+++ SELECTED PASSAGE +++

New minimum alcohol price to be introduced to combat binge drinking
Andrew Grice has been Political Editor of The Independent since 1998. He was previously Political Editor of The Sunday Times, where he worked for 10 years, and he has been a Westminster-based journalist since 1982. His column, Inside Politics, appears in The Independent each Saturday.
Friday 23 March 2012
A minimum price for alcohol of 40p a unit will be announced by the Government today in an attempt to combat Britain's binge drinking culture.
A new alcohol strategy will also ban multi-buy discounts such as three bottles of wine for £10; impose a levy on pubs and clubs to pay towards policing costs; give bar staff greater powers to refuse to serve drunks and bring in “zero tolerance” of drunken behaviour in hospital accident and emergency departments.

+++ THE DATA +++

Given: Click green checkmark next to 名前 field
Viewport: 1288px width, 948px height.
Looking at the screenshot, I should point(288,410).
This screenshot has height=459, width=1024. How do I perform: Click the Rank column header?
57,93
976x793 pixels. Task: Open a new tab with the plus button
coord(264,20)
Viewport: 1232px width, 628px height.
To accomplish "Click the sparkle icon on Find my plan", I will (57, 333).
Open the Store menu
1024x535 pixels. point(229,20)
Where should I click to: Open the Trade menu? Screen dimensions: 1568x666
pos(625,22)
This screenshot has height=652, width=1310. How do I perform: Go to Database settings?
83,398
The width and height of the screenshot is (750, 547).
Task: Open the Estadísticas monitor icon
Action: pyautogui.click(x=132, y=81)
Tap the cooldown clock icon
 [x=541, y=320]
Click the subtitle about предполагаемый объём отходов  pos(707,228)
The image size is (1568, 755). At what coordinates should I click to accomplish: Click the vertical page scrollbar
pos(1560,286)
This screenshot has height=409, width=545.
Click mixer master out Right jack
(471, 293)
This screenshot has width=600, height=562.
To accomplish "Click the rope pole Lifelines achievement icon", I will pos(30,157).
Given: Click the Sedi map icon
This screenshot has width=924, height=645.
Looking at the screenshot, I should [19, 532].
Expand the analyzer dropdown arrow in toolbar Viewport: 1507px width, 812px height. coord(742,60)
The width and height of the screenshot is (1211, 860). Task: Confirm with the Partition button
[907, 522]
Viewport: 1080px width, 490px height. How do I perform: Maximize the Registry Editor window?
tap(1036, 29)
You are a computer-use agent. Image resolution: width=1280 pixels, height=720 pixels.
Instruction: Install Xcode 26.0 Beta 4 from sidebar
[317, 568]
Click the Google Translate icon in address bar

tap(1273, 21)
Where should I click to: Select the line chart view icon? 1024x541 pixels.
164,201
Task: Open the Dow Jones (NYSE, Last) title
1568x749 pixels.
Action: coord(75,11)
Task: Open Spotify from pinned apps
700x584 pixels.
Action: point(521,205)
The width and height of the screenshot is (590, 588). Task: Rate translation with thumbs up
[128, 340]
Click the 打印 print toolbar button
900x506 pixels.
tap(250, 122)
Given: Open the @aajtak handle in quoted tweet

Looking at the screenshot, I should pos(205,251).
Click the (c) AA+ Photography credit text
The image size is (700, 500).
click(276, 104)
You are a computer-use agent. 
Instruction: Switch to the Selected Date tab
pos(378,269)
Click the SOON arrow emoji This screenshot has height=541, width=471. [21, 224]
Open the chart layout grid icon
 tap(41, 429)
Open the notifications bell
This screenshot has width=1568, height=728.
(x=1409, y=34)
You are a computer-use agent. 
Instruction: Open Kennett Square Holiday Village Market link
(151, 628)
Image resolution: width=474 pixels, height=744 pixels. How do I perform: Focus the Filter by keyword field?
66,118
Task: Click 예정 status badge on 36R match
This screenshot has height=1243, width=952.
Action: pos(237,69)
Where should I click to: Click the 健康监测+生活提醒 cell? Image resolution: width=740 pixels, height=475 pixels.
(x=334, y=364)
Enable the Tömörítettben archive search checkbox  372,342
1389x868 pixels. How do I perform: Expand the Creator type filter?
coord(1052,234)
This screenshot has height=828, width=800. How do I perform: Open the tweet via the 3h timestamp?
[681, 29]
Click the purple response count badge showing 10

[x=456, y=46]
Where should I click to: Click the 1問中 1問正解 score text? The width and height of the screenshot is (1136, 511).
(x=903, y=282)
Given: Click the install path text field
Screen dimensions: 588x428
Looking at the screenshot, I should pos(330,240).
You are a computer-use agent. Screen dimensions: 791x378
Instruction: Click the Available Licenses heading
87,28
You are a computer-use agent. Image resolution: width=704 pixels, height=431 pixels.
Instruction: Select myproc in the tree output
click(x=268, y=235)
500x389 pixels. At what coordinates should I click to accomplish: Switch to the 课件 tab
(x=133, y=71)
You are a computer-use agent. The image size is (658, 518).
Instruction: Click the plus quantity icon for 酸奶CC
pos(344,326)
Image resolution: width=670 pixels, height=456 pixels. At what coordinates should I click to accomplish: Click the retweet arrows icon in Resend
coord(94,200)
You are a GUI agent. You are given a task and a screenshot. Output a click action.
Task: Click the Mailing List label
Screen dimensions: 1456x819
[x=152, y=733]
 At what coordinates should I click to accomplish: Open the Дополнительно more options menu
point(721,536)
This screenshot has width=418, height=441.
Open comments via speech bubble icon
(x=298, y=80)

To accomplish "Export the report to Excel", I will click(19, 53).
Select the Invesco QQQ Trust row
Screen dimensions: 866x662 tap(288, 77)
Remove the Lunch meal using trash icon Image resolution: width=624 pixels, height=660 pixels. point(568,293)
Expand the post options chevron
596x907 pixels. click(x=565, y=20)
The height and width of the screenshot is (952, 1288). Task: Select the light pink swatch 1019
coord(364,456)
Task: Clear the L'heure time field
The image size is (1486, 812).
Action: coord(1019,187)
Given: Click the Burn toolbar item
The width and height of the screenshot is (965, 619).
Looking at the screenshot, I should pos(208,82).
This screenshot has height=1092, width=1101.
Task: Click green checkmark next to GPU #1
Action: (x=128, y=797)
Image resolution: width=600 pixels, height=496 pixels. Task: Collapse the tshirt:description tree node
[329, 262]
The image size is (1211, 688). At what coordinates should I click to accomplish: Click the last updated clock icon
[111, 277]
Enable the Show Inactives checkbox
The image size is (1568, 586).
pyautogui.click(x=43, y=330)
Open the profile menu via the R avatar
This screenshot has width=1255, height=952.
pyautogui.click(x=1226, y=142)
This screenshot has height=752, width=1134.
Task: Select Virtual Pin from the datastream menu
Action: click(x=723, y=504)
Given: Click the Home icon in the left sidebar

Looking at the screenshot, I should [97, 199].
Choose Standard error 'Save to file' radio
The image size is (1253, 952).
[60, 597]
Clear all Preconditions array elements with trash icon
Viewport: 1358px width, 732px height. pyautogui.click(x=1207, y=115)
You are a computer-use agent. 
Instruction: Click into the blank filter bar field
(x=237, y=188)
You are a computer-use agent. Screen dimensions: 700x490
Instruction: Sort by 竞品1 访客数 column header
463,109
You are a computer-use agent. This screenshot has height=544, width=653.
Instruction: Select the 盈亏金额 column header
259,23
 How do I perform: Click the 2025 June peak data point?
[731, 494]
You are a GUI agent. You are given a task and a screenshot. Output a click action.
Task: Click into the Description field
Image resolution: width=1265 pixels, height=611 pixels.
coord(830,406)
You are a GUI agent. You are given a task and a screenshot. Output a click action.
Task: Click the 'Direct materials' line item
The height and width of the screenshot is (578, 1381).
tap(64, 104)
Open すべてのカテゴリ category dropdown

+++

## [TASK SET]
A – Reproduce the stretch of the alcohol pricing article from "A new alcohol" through "and emergency departments.".
B – In the alcohol pricing article, list every measure named in the sentence beginning "A new alcohol strategy will also".
The data has no connection to the article on minimum alcohol pricing.

## [LIST OF ANSWERS]
A –
A new alcohol strategy will also ban multi-buy discounts such as three bottles of wine for £10; impose a levy on pubs and clubs to pay towards policing costs; give bar staff greater powers to refuse to serve drunks and bring in “zero tolerance” of drunken behaviour in hospital accident and emergency departments.

B –
- A ban on multi-buy discounts such as three bottles of wine for £10
- A levy on pubs and clubs to pay towards policing costs
- Greater powers for bar staff to refuse to serve drunks
- "Zero tolerance" of drunken behavior in hospital accident and emergency departments